### [Provided material]
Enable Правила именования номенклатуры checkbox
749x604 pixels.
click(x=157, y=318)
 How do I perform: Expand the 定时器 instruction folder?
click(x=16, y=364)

...

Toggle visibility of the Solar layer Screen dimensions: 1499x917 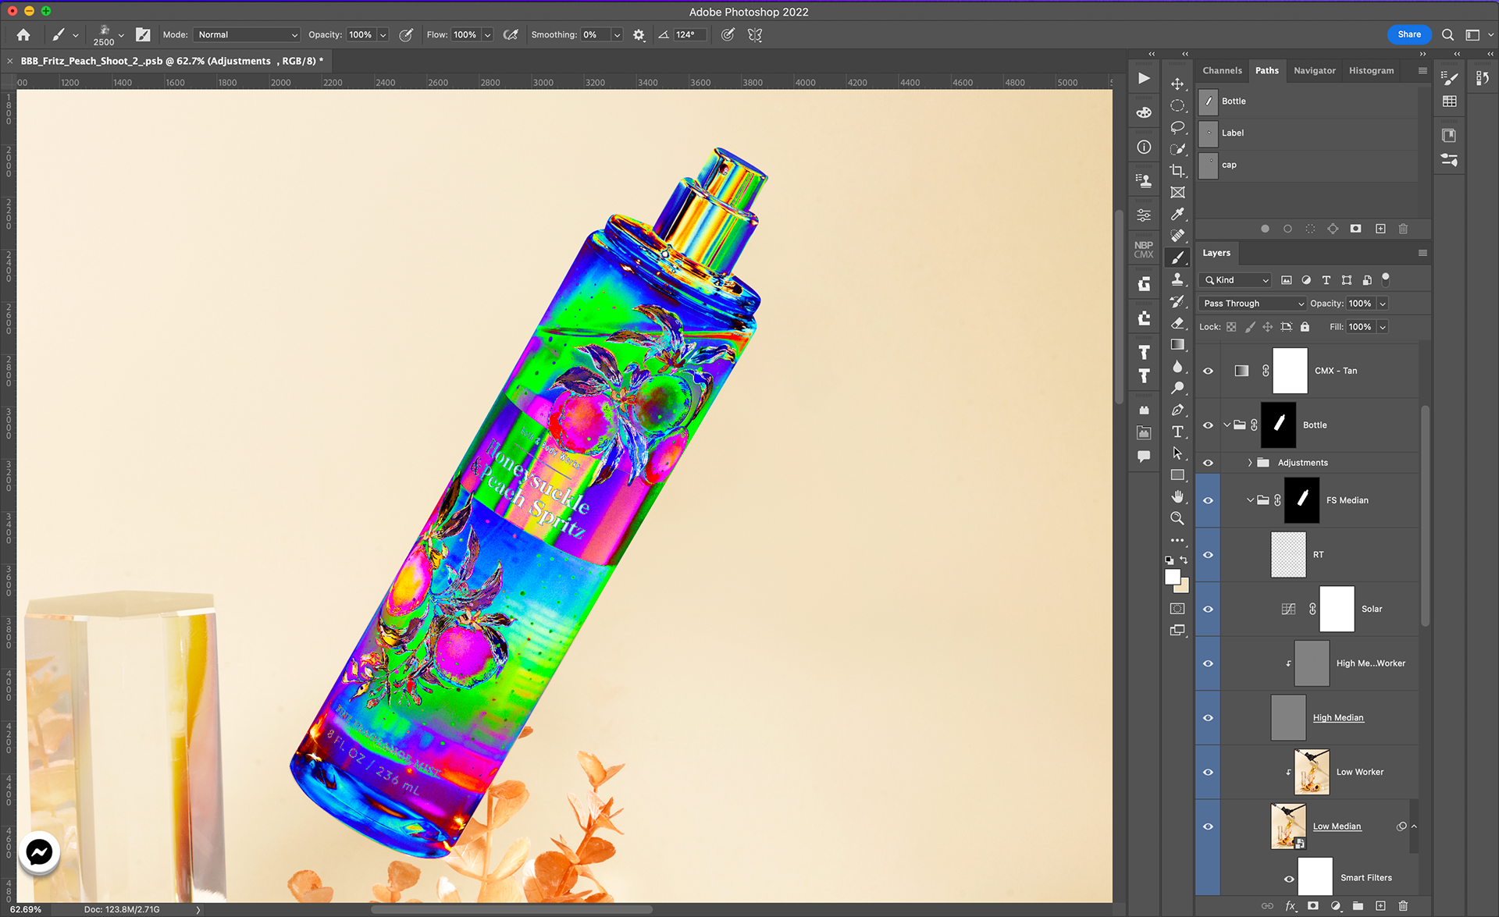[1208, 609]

### [Description of the task]
Reproduce the lines from the one containing "Enable Правила именования" through the one containing "click(x=16, y=364)", inclusive.

### [Completed exercise]
Enable Правила именования номенклатуры checkbox
749x604 pixels.
click(x=157, y=318)
 How do I perform: Expand the 定时器 instruction folder?
click(x=16, y=364)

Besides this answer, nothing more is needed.